On preconditioned Riemannian gradient methods for minimizing the Gross-Pitaevskii energy functional: algorithms, global convergence and optimal local convergence rate

In this article, we propose a unified framework for preconditioned Riemannian gradient (P-RG) methods to minimize Gross-Pitaevskii (GP) energy functionals with rotation on a Riemannian manifold. This framework enables comprehensive analysis of existing projected Sobolev gradient methods and facilitates the construction of highly efficient P-RG algorithms. Under mild assumptions on the preconditioner, we prove energy dissipation and global convergence. Local convergence is more challenging due to phase and rotational invariances. Assuming the GP functional is Morse-Bott, we derive a sharp Polyak-\L ojasiewicz (PL) inequality near minimizers.
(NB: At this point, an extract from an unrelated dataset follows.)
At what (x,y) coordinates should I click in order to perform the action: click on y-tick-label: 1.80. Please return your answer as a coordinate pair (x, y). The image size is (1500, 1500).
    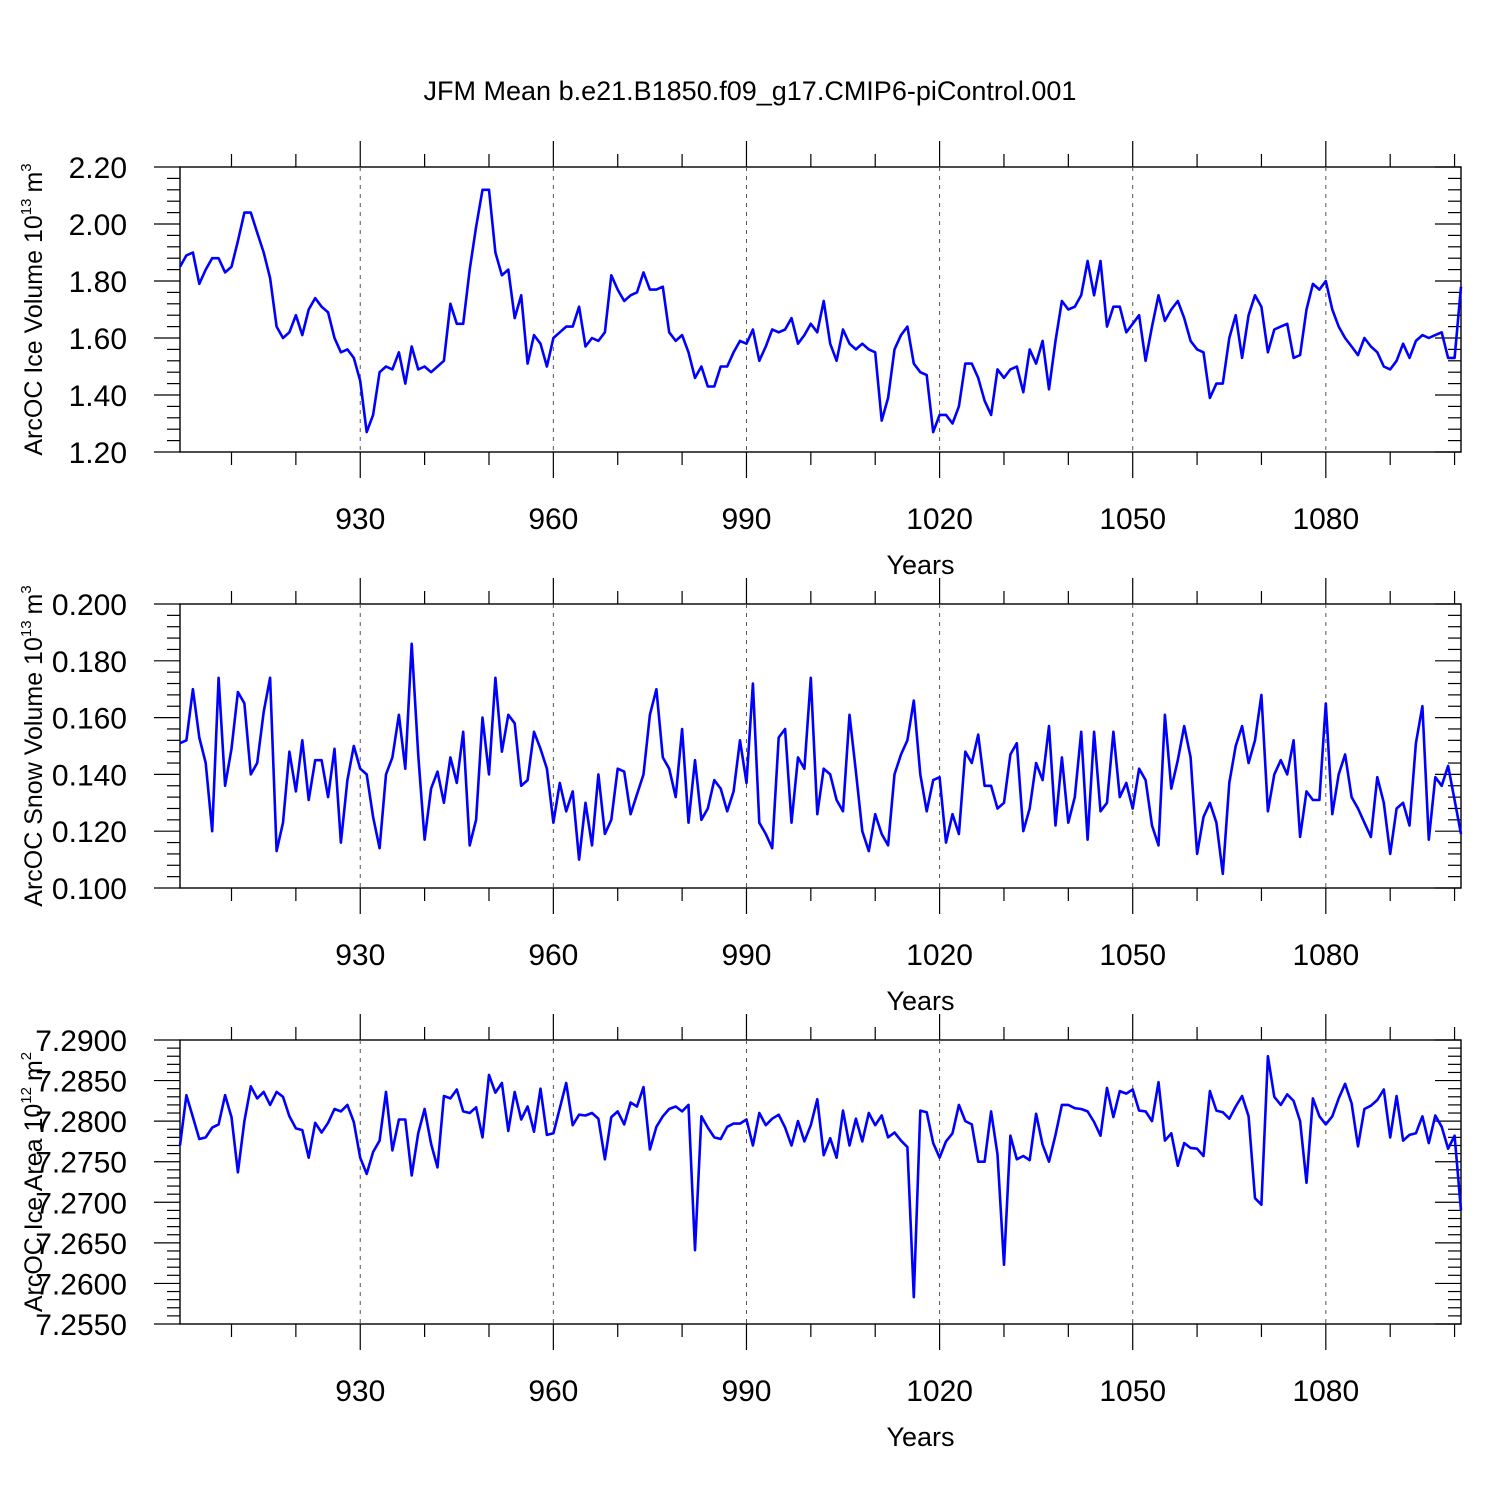
    Looking at the image, I should click on (98, 282).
This allows precise characterization of the local convergence rate via the condition number $\mu/L$, where $\mu$ and $L$ are the lower and upper bounds of the spectrum of a combined operator (preconditioner and Hessian) on a closed subspace. By combining spectral analysis with the PL inequality, we identify an optimal preconditioner achieving the best possible local convergence rate: $(L-\mu)/(L+\mu)+\varepsilon$ ($\varepsilon>0$ small). To our knowledge, this is the first rigorous derivation of the local convergence rate for P-RG methods applied to GP functionals with two symmetry structures. Numerical experiments on rapidly rotating Bose-Einstein condensates validate the theoretical results and compare the performance of different preconditioners.